> _TASK TO CARRY OUT_:
Begin at the line that has "Given: Open Lars" and stop after the line that has "Looking at the", rewriting those lines with "display name" substituted for "profile name" and everything else unchanged. Leave the pictures out of your answer.

> _GIVEN RECORDS_:
○ ○ ○ ○
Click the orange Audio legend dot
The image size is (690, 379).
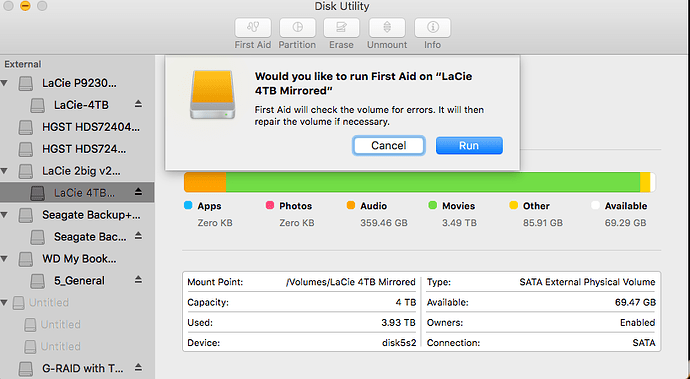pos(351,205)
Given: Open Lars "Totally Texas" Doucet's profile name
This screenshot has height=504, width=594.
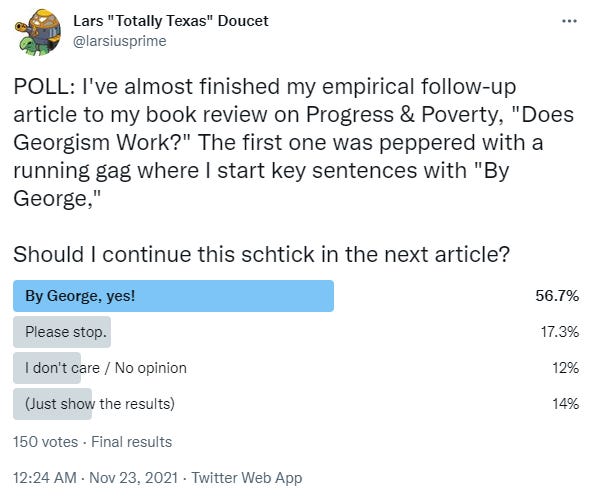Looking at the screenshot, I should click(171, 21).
○ ○ ○ ○
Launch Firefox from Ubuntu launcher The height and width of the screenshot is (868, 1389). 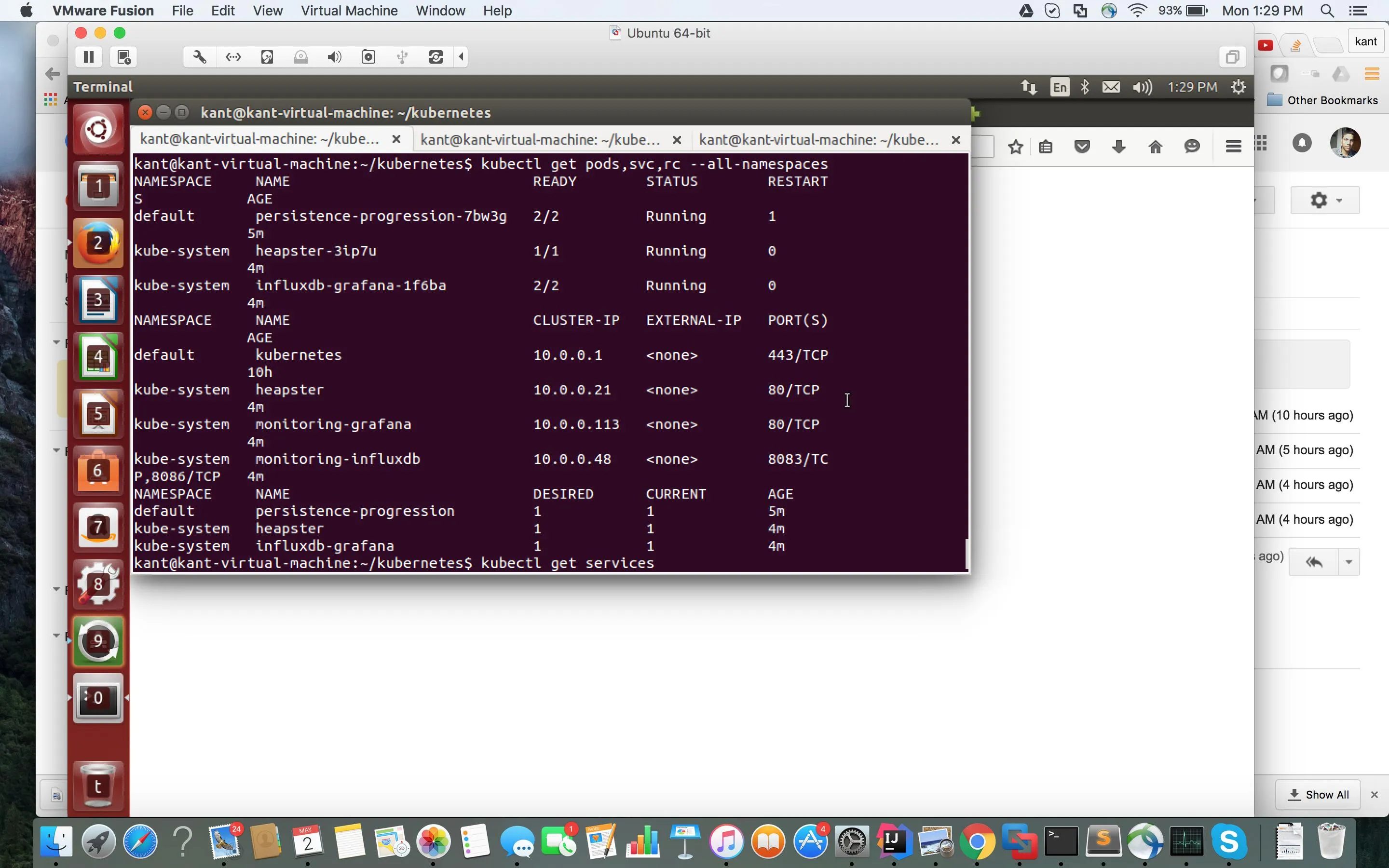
○ ○ ○ ○
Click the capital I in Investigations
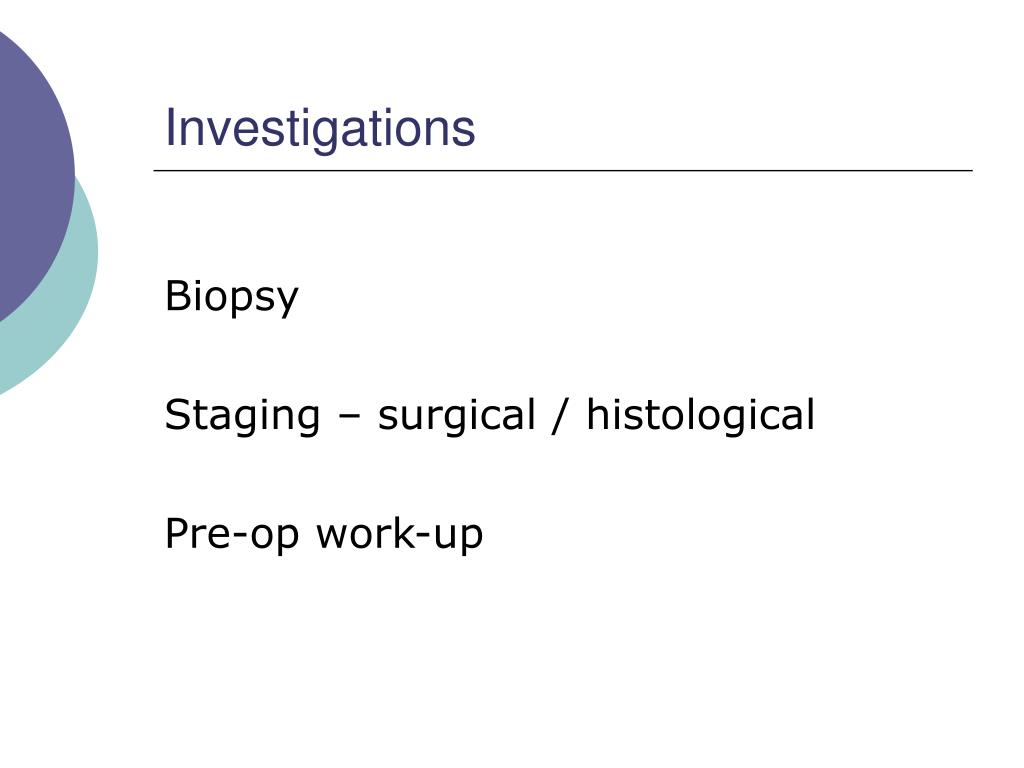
○ ○ ○ ○
> _CORRECT ANSWER_:
Given: Open Lars "Totally Texas" Doucet's display name
This screenshot has height=504, width=594.
Looking at the screenshot, I should click(171, 21).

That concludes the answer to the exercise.